BEGIN The data

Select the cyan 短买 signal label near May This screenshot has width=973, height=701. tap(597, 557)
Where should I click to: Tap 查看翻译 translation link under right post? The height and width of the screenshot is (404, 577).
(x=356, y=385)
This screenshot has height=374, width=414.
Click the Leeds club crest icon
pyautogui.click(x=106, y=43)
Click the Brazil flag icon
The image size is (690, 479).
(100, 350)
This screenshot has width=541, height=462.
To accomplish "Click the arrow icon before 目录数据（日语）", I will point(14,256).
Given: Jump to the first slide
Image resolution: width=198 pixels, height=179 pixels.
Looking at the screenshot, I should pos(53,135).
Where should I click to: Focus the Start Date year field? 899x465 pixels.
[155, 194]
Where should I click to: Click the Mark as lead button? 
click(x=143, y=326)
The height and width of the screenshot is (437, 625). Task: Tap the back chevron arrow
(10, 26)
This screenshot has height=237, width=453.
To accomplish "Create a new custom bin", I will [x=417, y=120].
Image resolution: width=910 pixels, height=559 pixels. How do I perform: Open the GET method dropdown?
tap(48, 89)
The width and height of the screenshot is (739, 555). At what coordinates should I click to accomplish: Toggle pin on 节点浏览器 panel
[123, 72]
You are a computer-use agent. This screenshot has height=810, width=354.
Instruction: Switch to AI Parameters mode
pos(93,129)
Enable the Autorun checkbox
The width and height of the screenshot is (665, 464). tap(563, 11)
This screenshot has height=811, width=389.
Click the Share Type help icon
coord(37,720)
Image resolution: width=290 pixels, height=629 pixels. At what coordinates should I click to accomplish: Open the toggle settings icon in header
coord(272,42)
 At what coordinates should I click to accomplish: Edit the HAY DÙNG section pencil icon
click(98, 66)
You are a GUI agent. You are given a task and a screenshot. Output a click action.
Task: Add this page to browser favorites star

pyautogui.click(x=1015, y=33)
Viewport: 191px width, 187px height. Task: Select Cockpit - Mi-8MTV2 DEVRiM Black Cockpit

END The data

(Try it) Retype every entry word for word.

(Written answer)
Select the cyan 短买 signal label near May This screenshot has width=973, height=701. tap(597, 557)
Where should I click to: Tap 查看翻译 translation link under right post? The height and width of the screenshot is (404, 577).
(x=356, y=385)
This screenshot has height=374, width=414.
Click the Leeds club crest icon
pyautogui.click(x=106, y=43)
Click the Brazil flag icon
The image size is (690, 479).
(100, 350)
This screenshot has width=541, height=462.
To accomplish "Click the arrow icon before 目录数据（日语）", I will point(14,256).
Given: Jump to the first slide
Image resolution: width=198 pixels, height=179 pixels.
Looking at the screenshot, I should pos(53,135).
Where should I click to: Focus the Start Date year field? 899x465 pixels.
[155, 194]
Where should I click to: Click the Mark as lead button? 
click(x=143, y=326)
The height and width of the screenshot is (437, 625). Task: Tap the back chevron arrow
(10, 26)
This screenshot has height=237, width=453.
To accomplish "Create a new custom bin", I will [x=417, y=120].
Image resolution: width=910 pixels, height=559 pixels. How do I perform: Open the GET method dropdown?
tap(48, 89)
The width and height of the screenshot is (739, 555). At what coordinates should I click to accomplish: Toggle pin on 节点浏览器 panel
[123, 72]
You are a computer-use agent. This screenshot has height=810, width=354.
Instruction: Switch to AI Parameters mode
pos(93,129)
Enable the Autorun checkbox
The width and height of the screenshot is (665, 464). tap(563, 11)
This screenshot has height=811, width=389.
Click the Share Type help icon
coord(37,720)
Image resolution: width=290 pixels, height=629 pixels. At what coordinates should I click to accomplish: Open the toggle settings icon in header
coord(272,42)
 At what coordinates should I click to accomplish: Edit the HAY DÙNG section pencil icon
click(98, 66)
You are a GUI agent. You are given a task and a screenshot. Output a click action.
Task: Add this page to browser favorites star

pyautogui.click(x=1015, y=33)
Viewport: 191px width, 187px height. Task: Select Cockpit - Mi-8MTV2 DEVRiM Black Cockpit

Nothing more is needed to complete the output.